Ils sont accusés d’ingérence étrangère et d’avoir surveillé une association bouddhiste à Canberra pour le compte d’un service lié à Pékin.
Les autorités australiennes ont inculpé deux ressortissants chinois pour ingérence étrangère, les accusant d’avoir collecté secrètement des informations sur une association bouddhiste dans la capitale pour le compte d’un mandant étranger.
Un homme de 25 ans et une femme de 31 ans ont été arrêtés mercredi à l’issue d’une enquête conjointe menée par la police fédérale australienne (AFP) et le service de renseignement intérieur ASIO dans le cadre de l’opération Autumn-Shield, lancée en mars 2025, selon un communiqué commun.
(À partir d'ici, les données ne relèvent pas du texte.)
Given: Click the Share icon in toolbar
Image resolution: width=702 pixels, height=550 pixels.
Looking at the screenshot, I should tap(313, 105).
Les procureurs allèguent que le duo travaillait avec un autre ressortissant chinois inculpé l’an dernier et agissait sous la direction du Bureau de la sécurité publique de Chine afin de surveiller la branche de Canberra du groupe bouddhiste Guan Yin Citta.
Les deux suspects ont été inculpés pour ingérence étrangère par imprudence en vertu du code pénal, une infraction passible d’une peine maximale de 15 ans d’emprisonnement en cas de condamnation.
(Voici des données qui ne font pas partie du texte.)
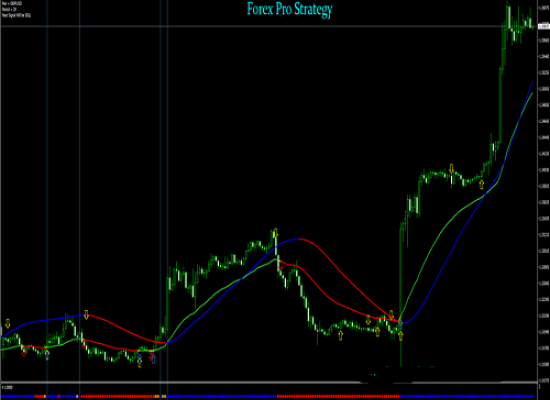
Task: Click the yellow down arrow at the mid-chart price peak
Action: [x=276, y=233]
Le commissaire adjoint de l’AFP, Stephen Nutt, a qualifié l’ingérence étrangère de menace grave pour la démocratie et la cohésion sociale, avertissant que les communautés de la diaspora sont souvent ciblées.
Le directeur général de l’ASIO, Mike Burgess, a déclaré que plusieurs régimes étrangers continuaient de surveiller, harceler et intimider des communautés en Australie.
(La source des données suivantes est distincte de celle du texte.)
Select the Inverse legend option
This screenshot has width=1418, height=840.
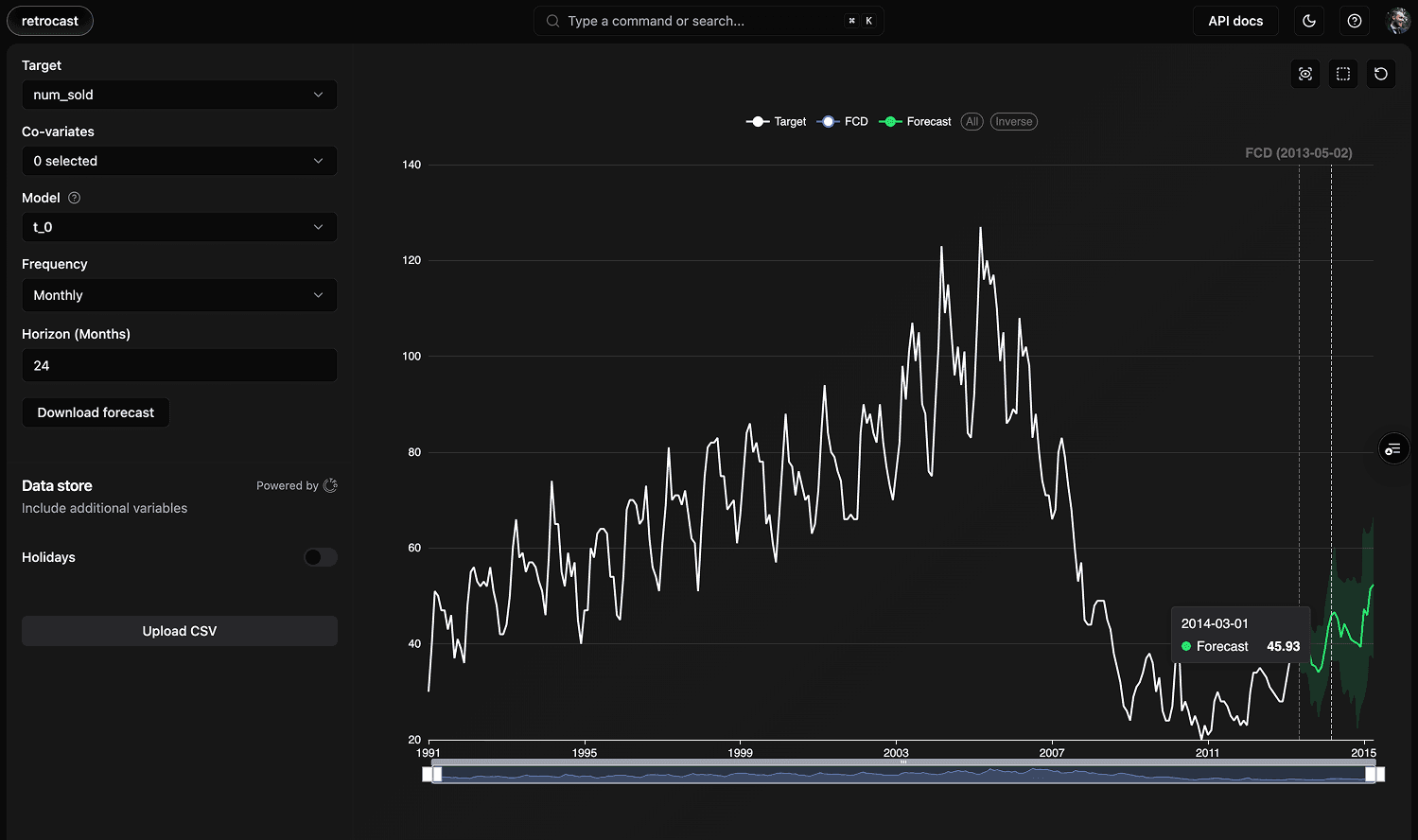click(1013, 122)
"Plusieurs régimes étrangers surveillent, harcèlent et intimident des membres de nos communautés de la diaspora. Ce type de comportement est totalement inacceptable et ne peut être toléré"
, a affirmé Burgess.
Cette affaire constitue les quatrième et cinquième inculpations engagées au titre des lois australiennes sur l’ingérence étrangère introduites en 2018.